Further, the mentality needs to be there in the gym, during your workout. You can show up, but if you aren’t going to put the effort in and you aren’t going to push yourself, you need to ask yourself why you are there. When I first started working out with Jacquie she pushed me. And I whined. But darn it, if I didn’t go the gym on my own and make myself do as much as she asked me to when I was with her. And I started to get accustomed to what effort looked like during a workout, the amount I would sweat, heart rate, pain threshold, etc. As I progressed in my expectations during the workout remained the same, if not raised, as I got more in shape. On the weekend my BodyPump instructor called the class athletes. That moment made me scoff in my head at myself. I wasn’t there mentally, to think of myself as an athlete.

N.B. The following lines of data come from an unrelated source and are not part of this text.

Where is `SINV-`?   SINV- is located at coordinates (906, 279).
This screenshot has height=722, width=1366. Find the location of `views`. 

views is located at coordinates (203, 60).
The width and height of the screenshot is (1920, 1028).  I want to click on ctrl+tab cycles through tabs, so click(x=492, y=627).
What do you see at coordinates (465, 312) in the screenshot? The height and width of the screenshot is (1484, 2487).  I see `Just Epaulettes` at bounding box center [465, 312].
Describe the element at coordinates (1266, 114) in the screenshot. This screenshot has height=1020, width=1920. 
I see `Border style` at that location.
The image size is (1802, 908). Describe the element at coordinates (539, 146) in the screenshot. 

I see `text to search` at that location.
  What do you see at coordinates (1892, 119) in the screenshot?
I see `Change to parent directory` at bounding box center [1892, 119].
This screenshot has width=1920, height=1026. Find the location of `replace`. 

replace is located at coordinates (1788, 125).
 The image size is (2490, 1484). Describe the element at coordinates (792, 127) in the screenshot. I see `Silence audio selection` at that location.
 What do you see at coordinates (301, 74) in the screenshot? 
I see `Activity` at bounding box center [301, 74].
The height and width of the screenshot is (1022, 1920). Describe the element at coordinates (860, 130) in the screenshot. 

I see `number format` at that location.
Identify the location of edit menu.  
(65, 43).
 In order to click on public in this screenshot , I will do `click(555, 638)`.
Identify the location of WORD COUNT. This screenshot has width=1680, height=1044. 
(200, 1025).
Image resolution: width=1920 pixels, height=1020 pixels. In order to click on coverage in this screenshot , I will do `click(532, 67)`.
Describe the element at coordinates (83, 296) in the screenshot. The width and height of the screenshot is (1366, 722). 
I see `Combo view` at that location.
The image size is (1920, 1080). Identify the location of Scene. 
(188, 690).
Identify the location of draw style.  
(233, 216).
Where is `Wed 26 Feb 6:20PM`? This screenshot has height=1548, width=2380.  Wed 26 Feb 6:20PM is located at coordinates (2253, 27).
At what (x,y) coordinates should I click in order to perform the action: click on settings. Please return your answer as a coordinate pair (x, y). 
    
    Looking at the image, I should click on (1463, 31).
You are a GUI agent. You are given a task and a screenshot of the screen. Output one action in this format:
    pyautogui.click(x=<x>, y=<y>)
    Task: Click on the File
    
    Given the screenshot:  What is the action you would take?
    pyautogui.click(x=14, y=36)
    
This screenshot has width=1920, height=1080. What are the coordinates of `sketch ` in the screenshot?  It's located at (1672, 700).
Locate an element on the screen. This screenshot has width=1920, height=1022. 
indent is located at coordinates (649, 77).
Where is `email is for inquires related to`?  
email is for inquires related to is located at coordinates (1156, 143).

But today when I went to they gym that moment came back to me and was transformative. It took me mentally to a new place and my workout was exceptional! I worked at new heights, for longer and was disgusting by the end of the workout. I was so pleased with myself!!

I hope that my little nuggets of wisdom help someone with their struggles. I don’t get many comments on this blog from people, so this is more a cathartic release than anything else. But if someone is struggling or has a success story, I would love to hear about it. I honestly have been there and heck, am still there!